▶ Exercise: Render as a JSON list of strings the lines from the one with "Given: Select the" up to and including the one with "click(93, 119)", one string per line and no blank lines.

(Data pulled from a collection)

···

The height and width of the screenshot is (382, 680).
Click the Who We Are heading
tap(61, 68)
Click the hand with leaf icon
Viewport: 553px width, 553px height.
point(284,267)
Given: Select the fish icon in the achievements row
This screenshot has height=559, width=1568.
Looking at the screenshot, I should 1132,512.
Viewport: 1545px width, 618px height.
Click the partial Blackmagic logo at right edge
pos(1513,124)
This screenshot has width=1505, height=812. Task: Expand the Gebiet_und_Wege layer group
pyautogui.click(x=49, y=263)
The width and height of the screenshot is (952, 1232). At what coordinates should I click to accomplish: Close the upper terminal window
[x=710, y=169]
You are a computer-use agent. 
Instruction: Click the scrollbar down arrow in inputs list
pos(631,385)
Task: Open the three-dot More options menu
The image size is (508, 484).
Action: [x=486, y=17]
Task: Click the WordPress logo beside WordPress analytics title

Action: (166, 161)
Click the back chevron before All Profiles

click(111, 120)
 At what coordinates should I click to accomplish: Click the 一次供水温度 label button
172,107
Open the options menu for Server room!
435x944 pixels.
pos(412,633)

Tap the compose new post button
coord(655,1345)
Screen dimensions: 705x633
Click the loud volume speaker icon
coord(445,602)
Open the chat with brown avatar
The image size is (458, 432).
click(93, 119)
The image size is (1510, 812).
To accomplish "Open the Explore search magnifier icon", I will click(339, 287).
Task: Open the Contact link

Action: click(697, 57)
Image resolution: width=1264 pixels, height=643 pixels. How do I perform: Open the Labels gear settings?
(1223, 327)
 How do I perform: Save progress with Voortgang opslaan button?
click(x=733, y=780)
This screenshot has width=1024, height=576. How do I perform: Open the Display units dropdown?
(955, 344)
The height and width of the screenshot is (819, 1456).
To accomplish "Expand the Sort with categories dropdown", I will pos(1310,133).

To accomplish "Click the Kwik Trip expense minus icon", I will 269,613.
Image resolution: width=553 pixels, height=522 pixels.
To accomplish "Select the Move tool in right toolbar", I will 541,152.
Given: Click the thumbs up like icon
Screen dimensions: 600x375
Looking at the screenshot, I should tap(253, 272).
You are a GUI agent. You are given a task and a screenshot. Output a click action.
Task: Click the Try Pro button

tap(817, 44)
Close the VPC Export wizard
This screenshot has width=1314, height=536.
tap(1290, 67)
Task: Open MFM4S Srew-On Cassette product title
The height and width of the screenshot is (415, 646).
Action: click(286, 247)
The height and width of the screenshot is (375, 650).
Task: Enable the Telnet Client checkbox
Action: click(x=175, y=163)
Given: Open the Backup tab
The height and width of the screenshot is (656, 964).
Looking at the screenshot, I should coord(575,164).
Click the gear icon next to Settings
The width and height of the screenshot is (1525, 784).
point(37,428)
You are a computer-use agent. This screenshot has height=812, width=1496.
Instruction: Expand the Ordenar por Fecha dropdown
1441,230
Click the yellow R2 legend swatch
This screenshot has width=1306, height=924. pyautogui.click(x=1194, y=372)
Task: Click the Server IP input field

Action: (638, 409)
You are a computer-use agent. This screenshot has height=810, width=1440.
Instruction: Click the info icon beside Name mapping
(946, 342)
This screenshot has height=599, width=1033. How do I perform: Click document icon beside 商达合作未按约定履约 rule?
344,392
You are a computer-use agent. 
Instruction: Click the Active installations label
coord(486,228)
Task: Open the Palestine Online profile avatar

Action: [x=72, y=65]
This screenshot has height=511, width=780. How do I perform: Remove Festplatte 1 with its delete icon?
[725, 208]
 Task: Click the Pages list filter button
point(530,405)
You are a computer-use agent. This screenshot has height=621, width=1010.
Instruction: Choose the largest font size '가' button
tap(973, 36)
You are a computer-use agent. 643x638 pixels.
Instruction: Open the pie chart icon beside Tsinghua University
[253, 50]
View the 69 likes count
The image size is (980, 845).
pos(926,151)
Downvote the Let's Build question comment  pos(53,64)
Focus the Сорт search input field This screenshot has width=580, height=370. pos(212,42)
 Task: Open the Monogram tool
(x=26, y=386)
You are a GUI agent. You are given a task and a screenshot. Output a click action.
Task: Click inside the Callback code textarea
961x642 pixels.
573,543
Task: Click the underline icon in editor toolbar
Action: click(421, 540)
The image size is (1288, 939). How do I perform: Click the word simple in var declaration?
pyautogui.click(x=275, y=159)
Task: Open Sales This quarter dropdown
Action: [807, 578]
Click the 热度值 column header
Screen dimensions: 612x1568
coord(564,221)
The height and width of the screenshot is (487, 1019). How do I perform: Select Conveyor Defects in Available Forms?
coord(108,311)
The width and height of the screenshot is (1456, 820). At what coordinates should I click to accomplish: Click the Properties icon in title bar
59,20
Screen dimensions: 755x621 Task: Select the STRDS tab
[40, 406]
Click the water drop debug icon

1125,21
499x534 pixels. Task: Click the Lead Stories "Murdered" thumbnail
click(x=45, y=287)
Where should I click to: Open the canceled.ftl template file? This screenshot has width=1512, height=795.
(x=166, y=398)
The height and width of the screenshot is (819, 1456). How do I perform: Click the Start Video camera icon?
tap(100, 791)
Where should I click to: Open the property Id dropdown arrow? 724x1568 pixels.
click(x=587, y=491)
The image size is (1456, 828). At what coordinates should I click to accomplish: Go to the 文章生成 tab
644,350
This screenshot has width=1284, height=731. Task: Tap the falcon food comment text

···

▶ Output of the task:
[
  "Given: Select the fish icon in the achievements row",
  "This screenshot has height=559, width=1568.",
  "Looking at the screenshot, I should 1132,512.",
  "Viewport: 1545px width, 618px height.",
  "Click the partial Blackmagic logo at right edge",
  "pos(1513,124)",
  "This screenshot has width=1505, height=812. Task: Expand the Gebiet_und_Wege layer group",
  "pyautogui.click(x=49, y=263)",
  "The width and height of the screenshot is (952, 1232). At what coordinates should I click to accomplish: Close the upper terminal window",
  "[x=710, y=169]",
  "You are a computer-use agent. ",
  "Instruction: Click the scrollbar down arrow in inputs list",
  "pos(631,385)",
  "Task: Open the three-dot More options menu",
  "The image size is (508, 484).",
  "Action: [x=486, y=17]",
  "Task: Click the WordPress logo beside WordPress analytics title",
  "Action: (166, 161)",
  "Click the back chevron before All Profiles",
  "click(111, 120)",
  " At what coordinates should I click to accomplish: Click the 一次供水温度 label button",
  "172,107",
  "Open the options menu for Server room!",
  "435x944 pixels.",
  "pos(412,633)",
  "Tap the compose new post button",
  "coord(655,1345)",
  "Screen dimensions: 705x633",
  "Click the loud volume speaker icon",
  "coord(445,602)",
  "Open the chat with brown avatar",
  "The image size is (458, 432).",
  "click(93, 119)"
]